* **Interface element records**
......

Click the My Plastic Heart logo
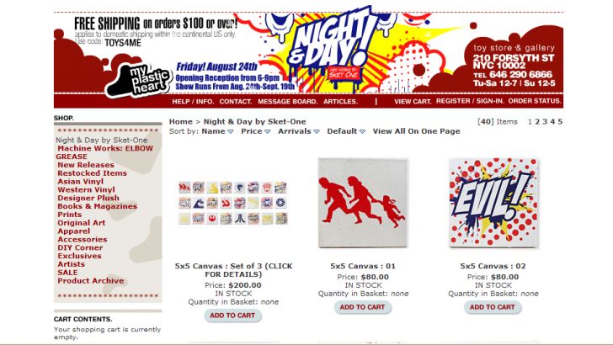pyautogui.click(x=137, y=82)
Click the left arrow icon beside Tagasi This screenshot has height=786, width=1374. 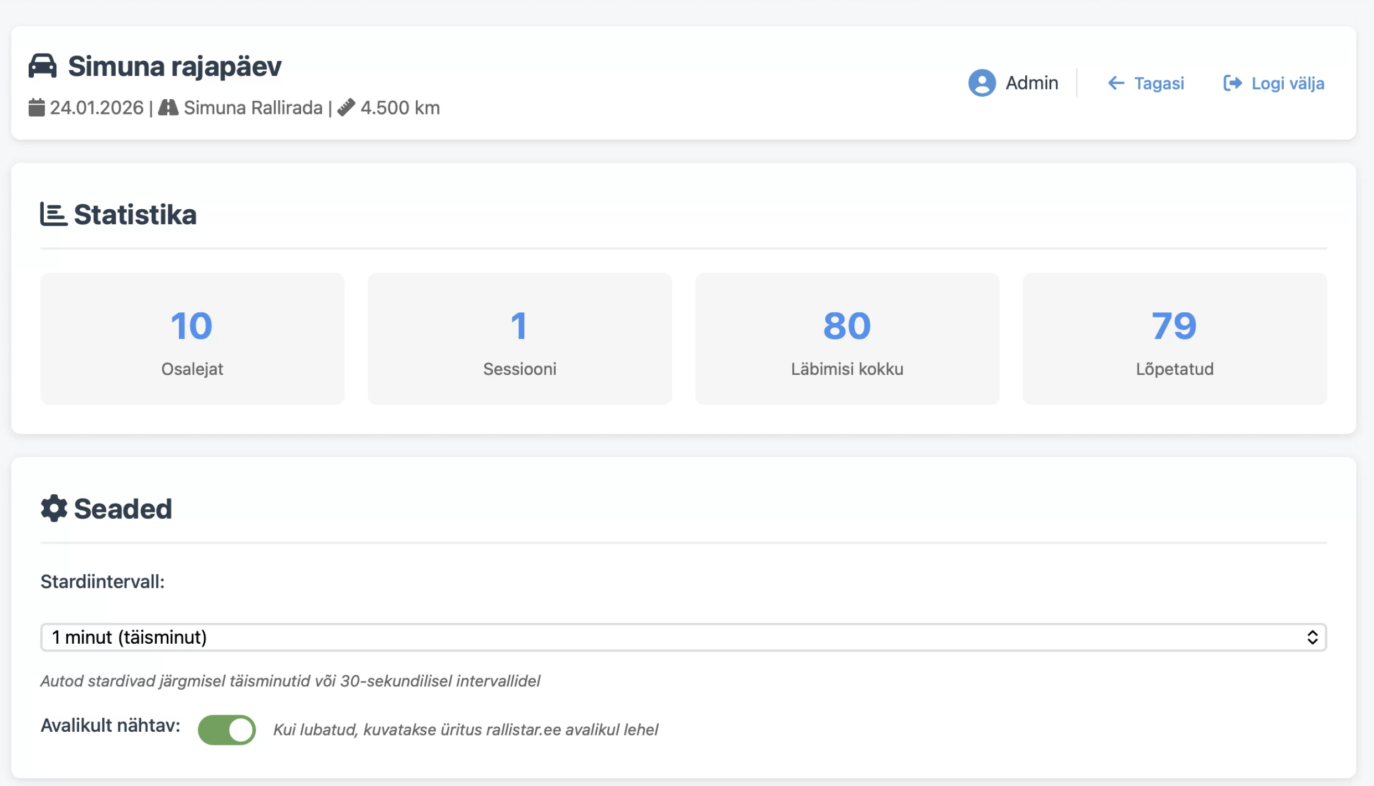click(1115, 83)
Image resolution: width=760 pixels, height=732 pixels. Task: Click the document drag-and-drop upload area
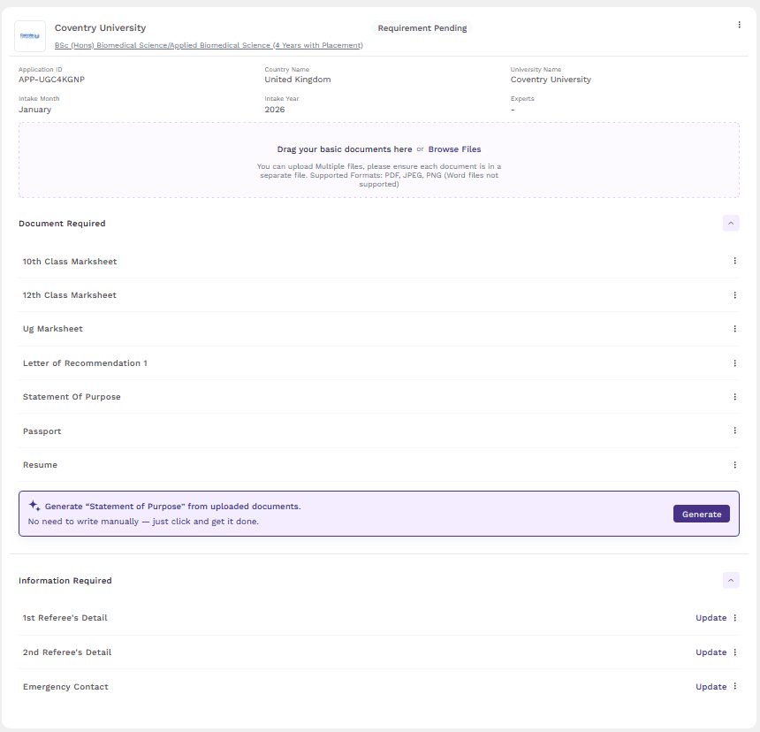point(380,161)
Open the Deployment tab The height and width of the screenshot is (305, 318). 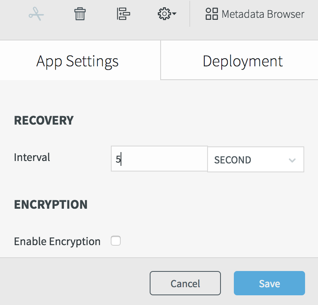[242, 61]
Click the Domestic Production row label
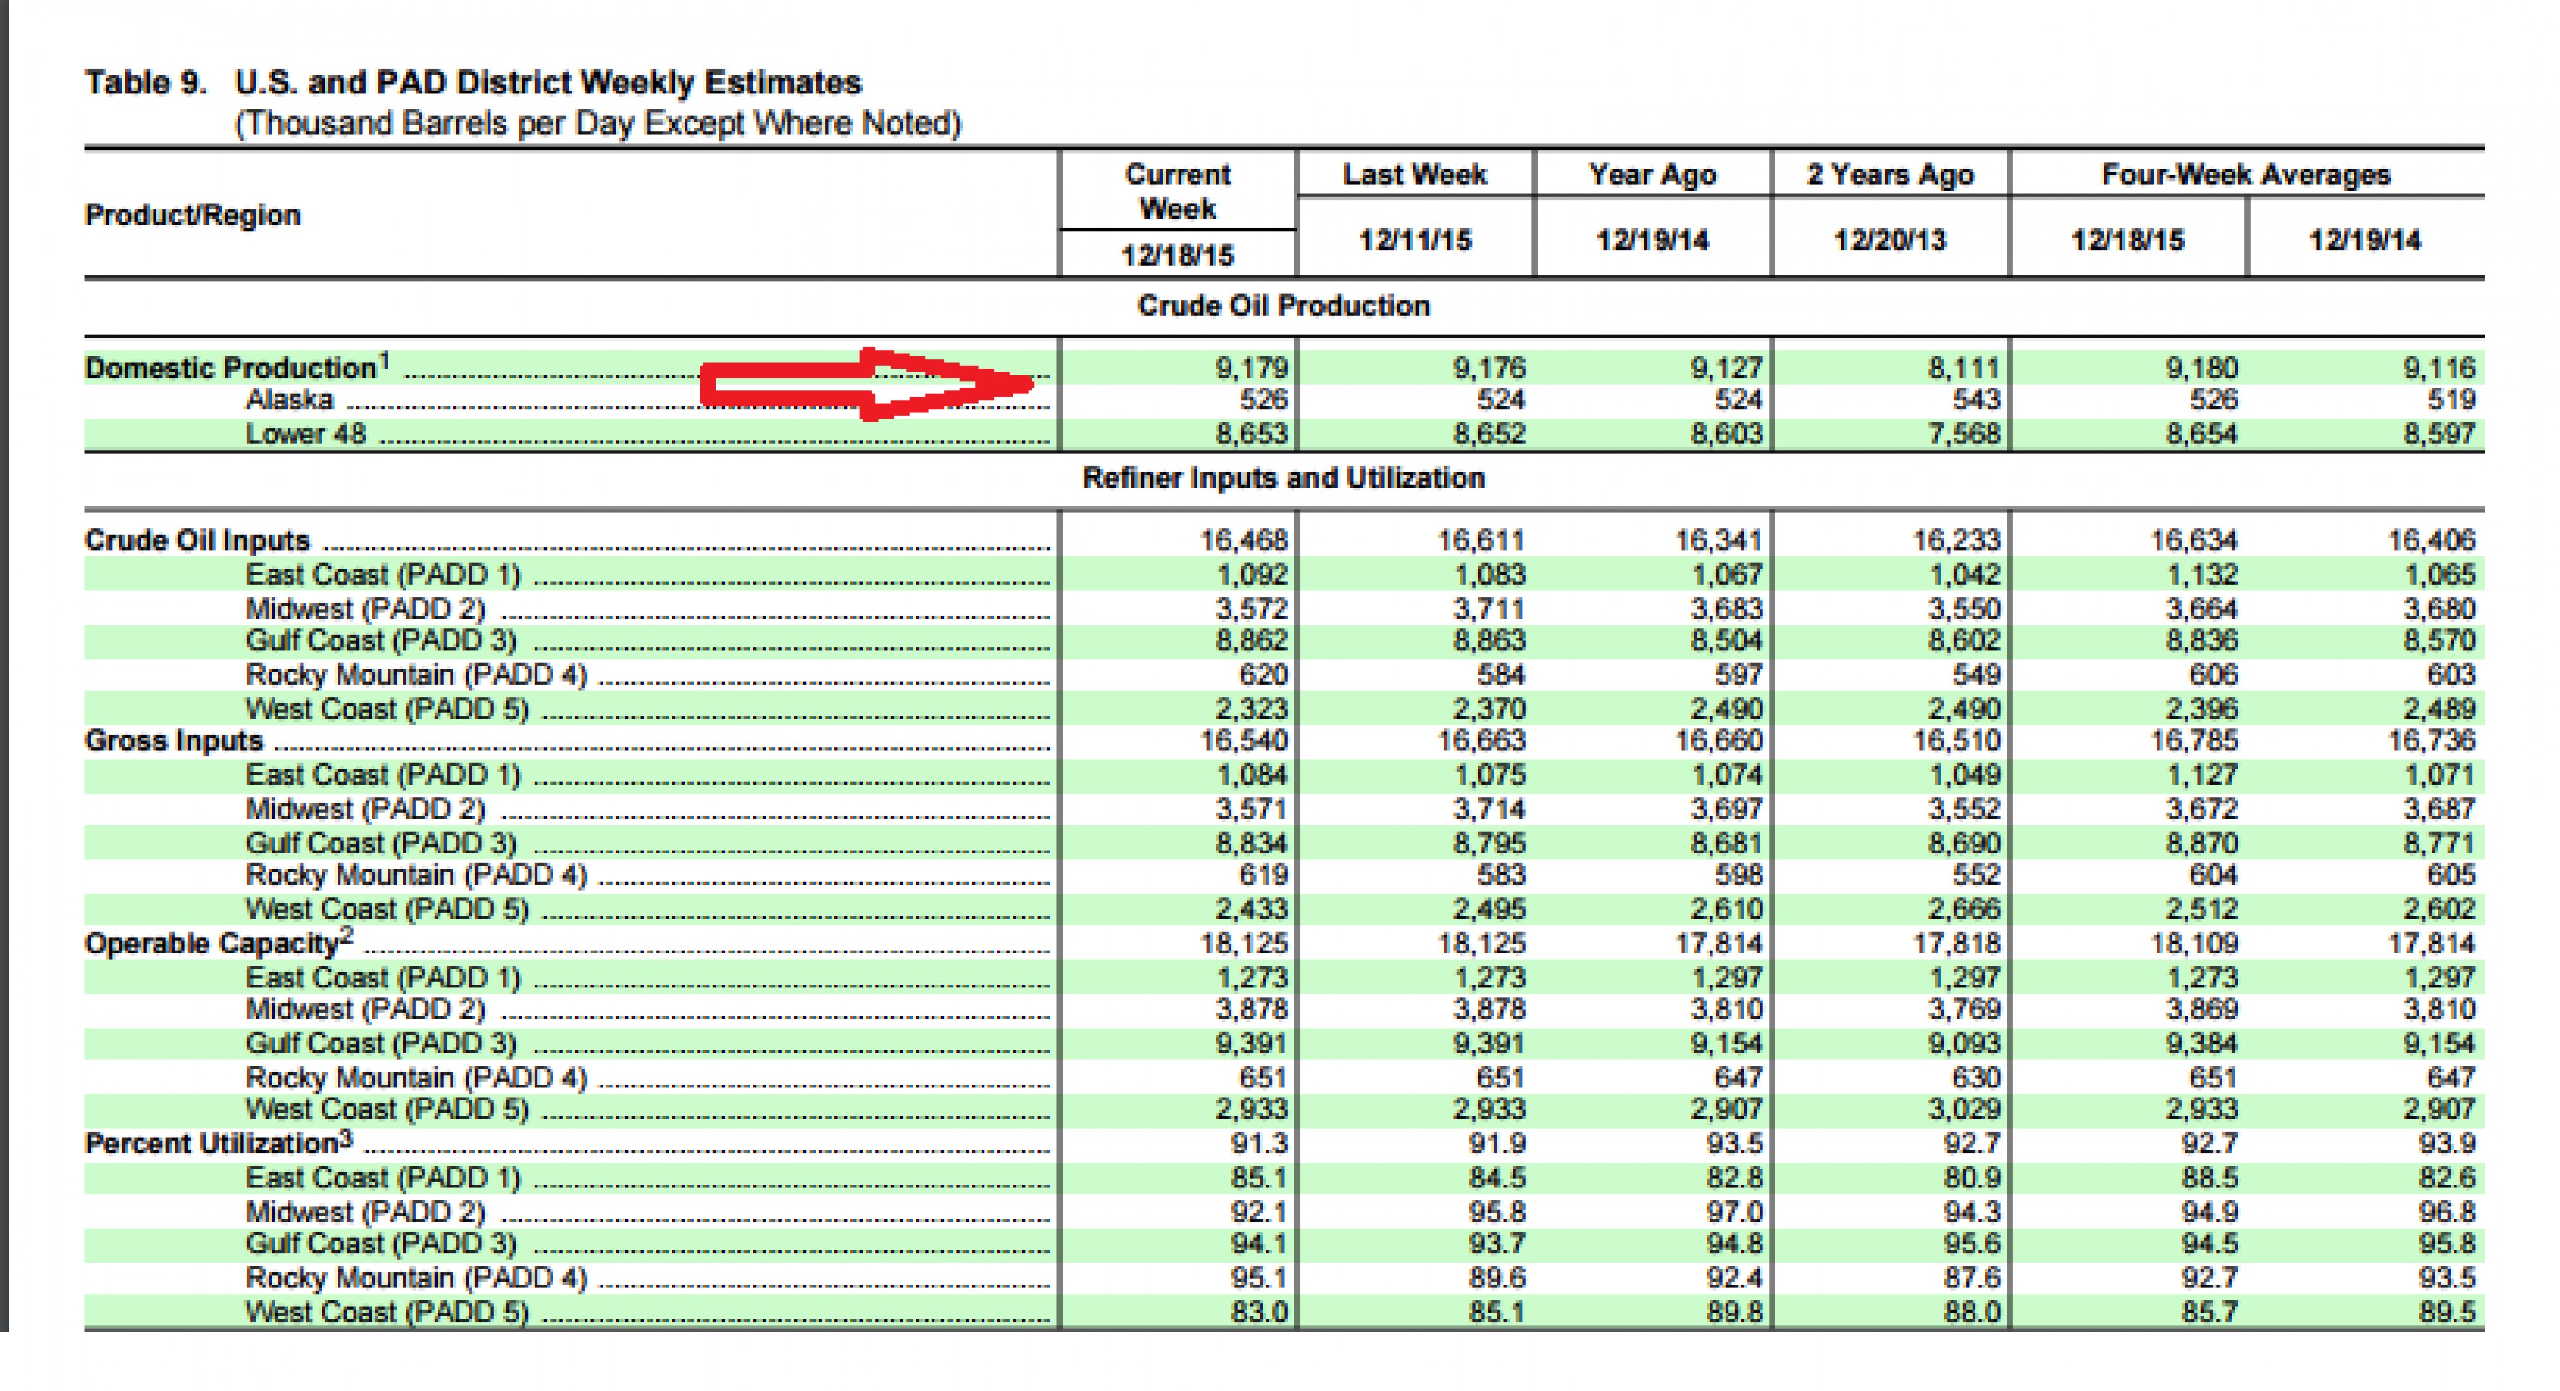Viewport: 2560px width, 1391px height. pos(231,369)
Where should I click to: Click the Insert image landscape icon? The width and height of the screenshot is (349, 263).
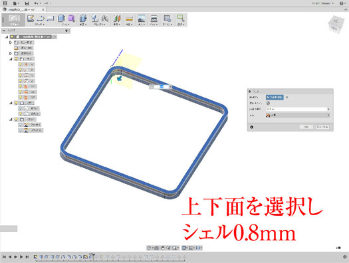pyautogui.click(x=142, y=19)
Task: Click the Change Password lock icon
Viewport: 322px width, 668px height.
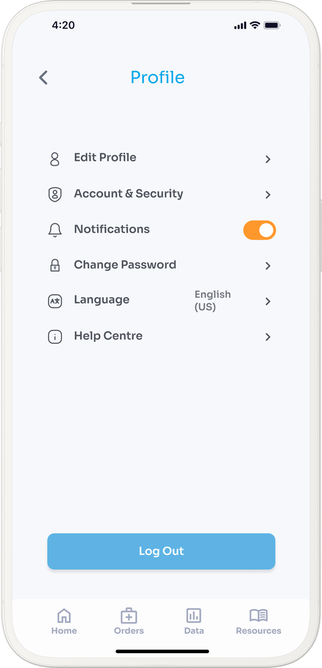Action: [55, 266]
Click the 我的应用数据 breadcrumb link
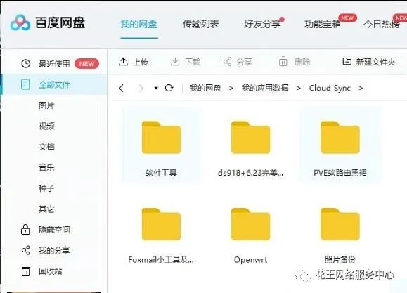Viewport: 407px width, 293px height. coord(265,88)
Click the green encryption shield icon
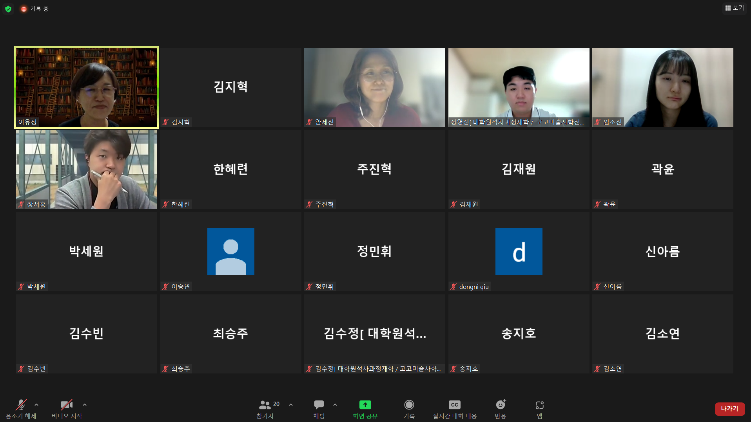The width and height of the screenshot is (751, 422). point(8,9)
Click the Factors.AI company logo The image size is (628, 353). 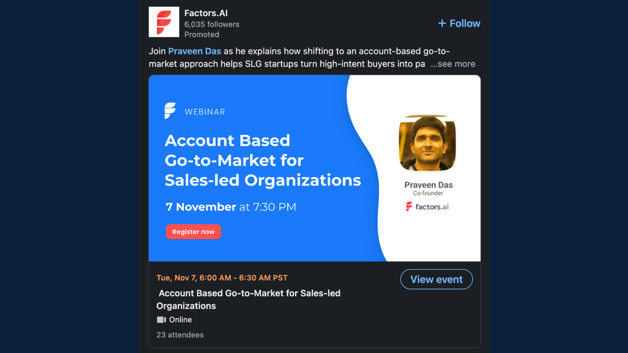(x=164, y=22)
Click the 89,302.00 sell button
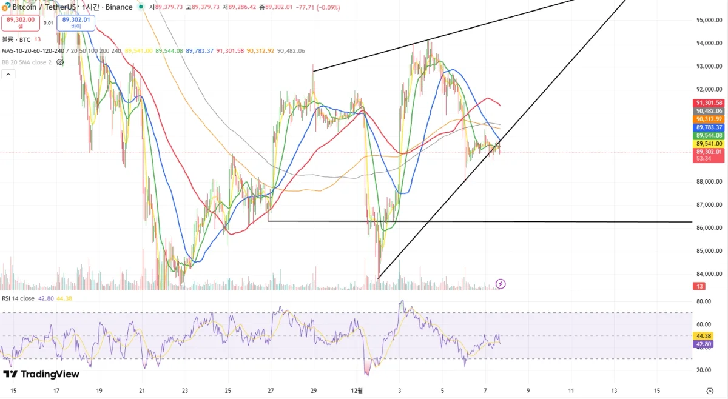The width and height of the screenshot is (728, 399). pos(21,23)
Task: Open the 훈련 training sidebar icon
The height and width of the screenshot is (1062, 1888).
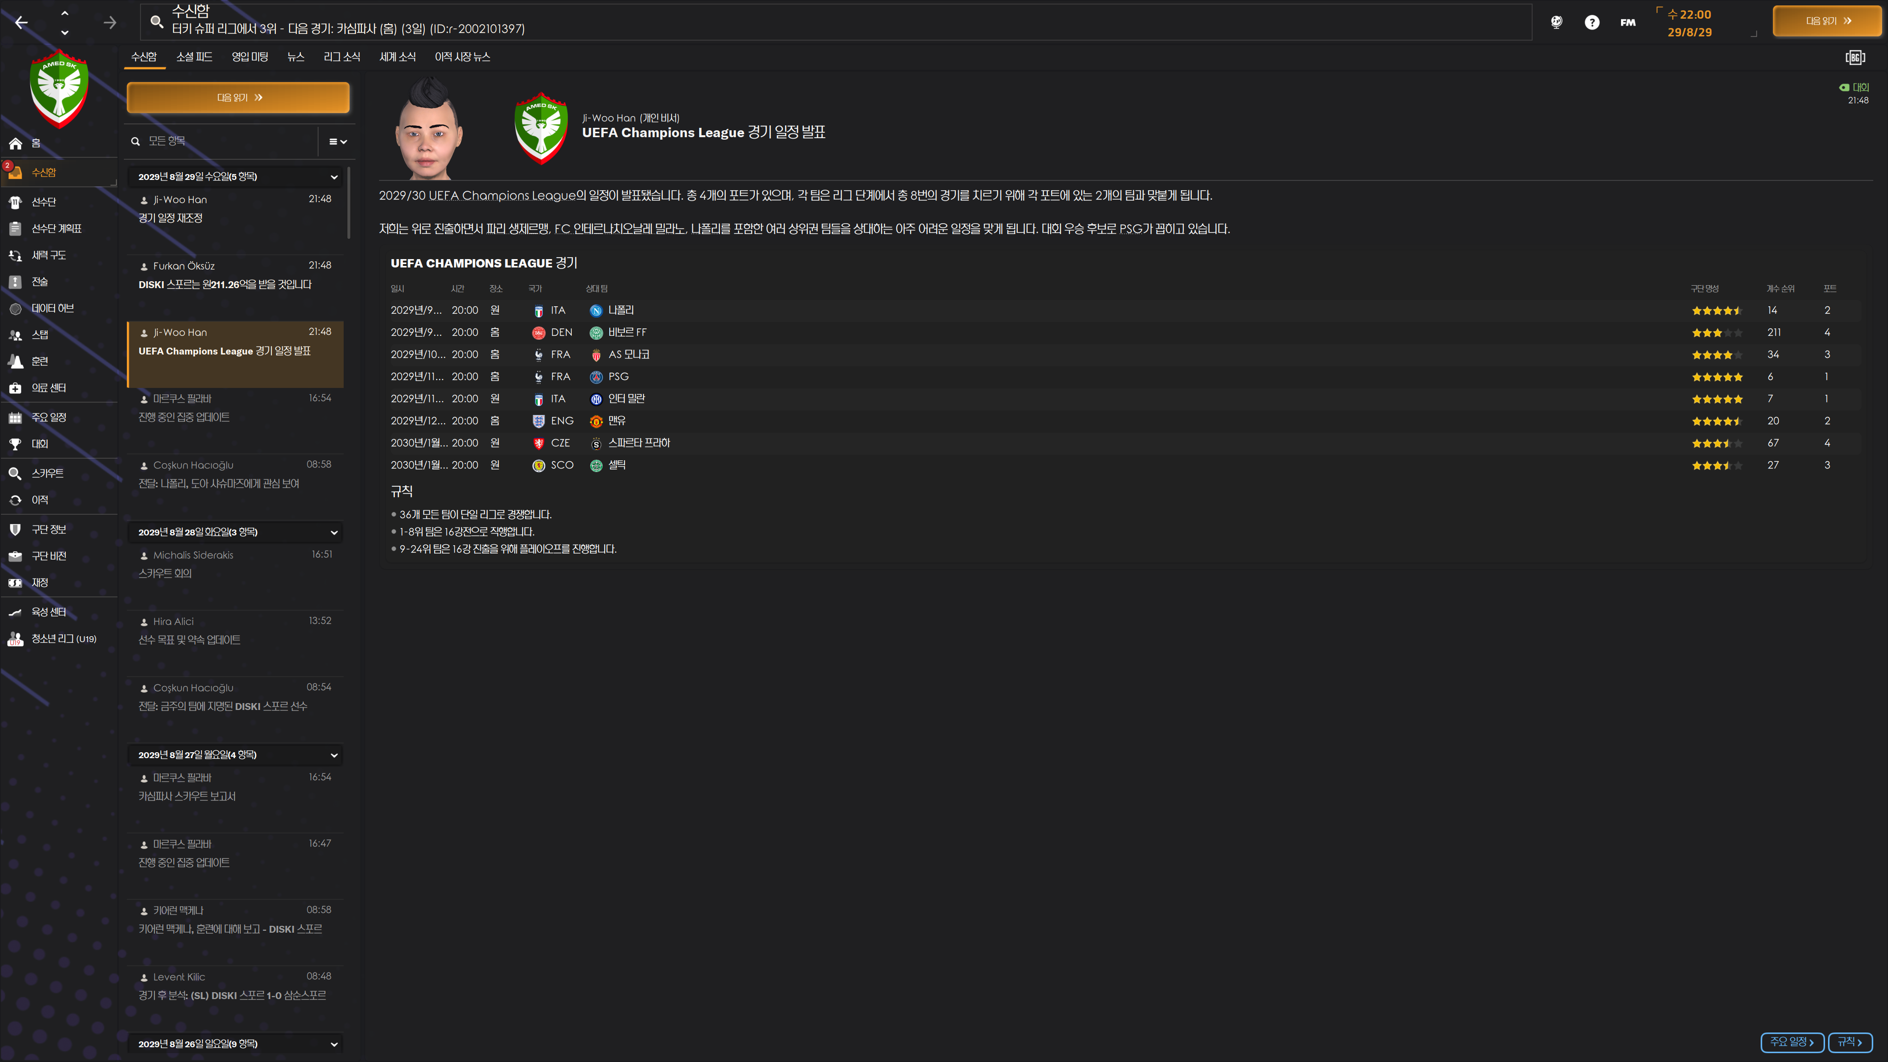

......

* **Task**
Rewrite the lines above, starting with the line containing "Click the 89,302.00 sell button" and continuing through the end of the records, as a numbered list with no blank lines. Leave the pictures out.

* **Written response**
1. Click the 89,302.00 sell button
2. The width and height of the screenshot is (728, 399). pos(21,23)
3. Task: Open the 훈련 training sidebar icon
4. The height and width of the screenshot is (1062, 1888).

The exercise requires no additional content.